Electrochem Ghana Limited, owned by Ghanaian tycoon Daniel McKorley, is set to employ an additional 2,500 workers for manual mining in 2024 as it gears up to bolster its operation and solidify its standing as one of Africa’s leading salt-producing companies.
This is part of the ongoing efforts to enhance production and secure its position in the industry. Already in motion, the employment drive aims to support the company’s operations in Ada Songoor, with the ultimate goal of reaching an annual production of two million tonnes by 2027.
This comes as McKorley, CEO of the McDan Group, revealed the company’s commitment to employing more than 7,000 Ghanaian youth during the commissioning of Electrochem’s Salt Mine and Processing Plant in the Greater Accra Region — the current expansion and employment drive mark a significant step toward fulfilling that promise and bringing substantial development to the region while improving local livelihoods.
McKorley’s salt business in Ghana announces ambitious hiring plan
As a commitment to addressing unemployment issues in the Ada traditional area, Electrochem Ghana has allocated part of its developed pans for manual mining. The company has already employed 372 individuals in its latest phase as it plans to engage over 7,000 Ghanaian youth. The first phase has seen the employment of 3,000 individuals, with an additional 4,000 expected to join the workforce when the salt concession reaches full operations.
In a bid to fulfill its promise to the local community, Electrochem Ghana will start the year by hiring 2,500 workers, predominantly indigenes and youth from Ada and surrounding areas. The move aligns with the company’s commitment to narrowing the unemployment gap in the region and contributing positively to the livelihoods of the people of Ada.

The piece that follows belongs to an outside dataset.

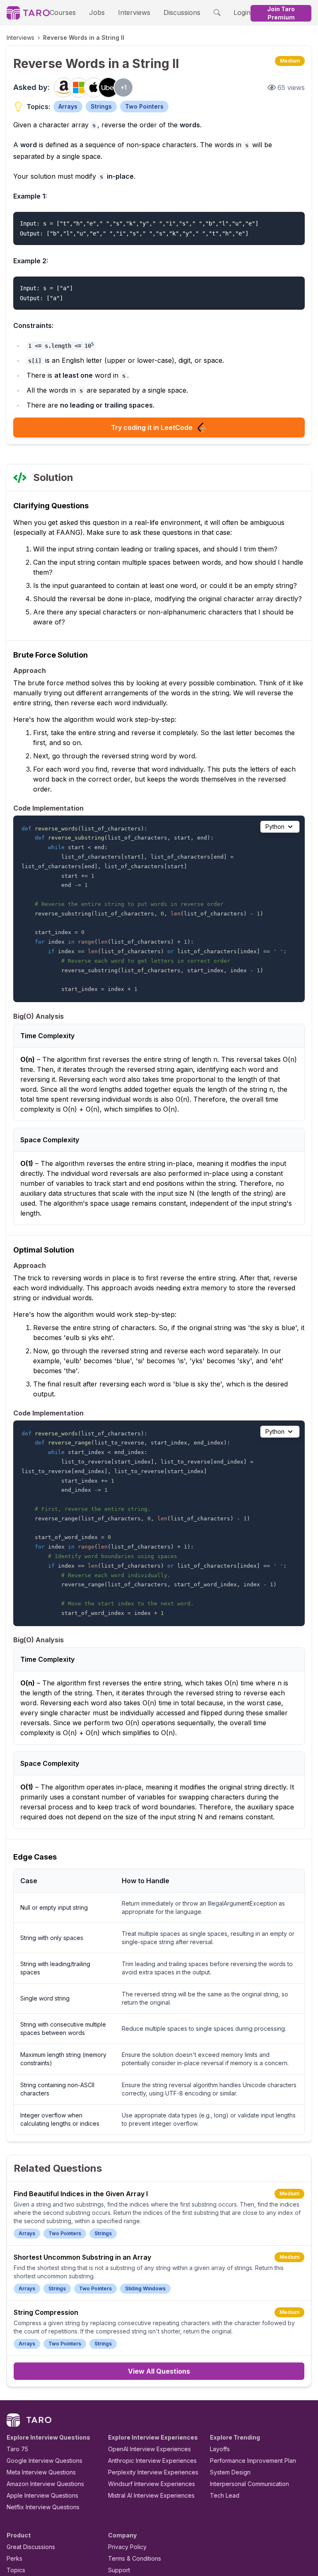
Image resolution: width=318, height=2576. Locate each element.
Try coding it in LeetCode (152, 427)
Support (119, 2570)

Electrochem Ghana’s strategic leadership transforms a troubled salt concession
Electrochem Ghana, a subsidiary of the McDan Group, has played a pivotal role in the transformation of the Ada Songor salt concession. Granted a 15-year lease, the company has successfully revitalized the concession, which had previously suffered from mismanagement.
Currently producing 650,000 metric tonnes of salt, Electrochem Ghana is poised to increase its production to one million metric tons in 2024 and aims for two million by 2025.
The Electrochem Salt Washing Plant, an $88-million investment, is already operational, processing industrial salt from a vast 41,000-acre field spanning 33 communities in the Ada Songhor Salt site. With 99.99 percent purity, the plant has become the largest in Africa, surpassing the acreage of Namibia’s Walvis Bay by a significant margin.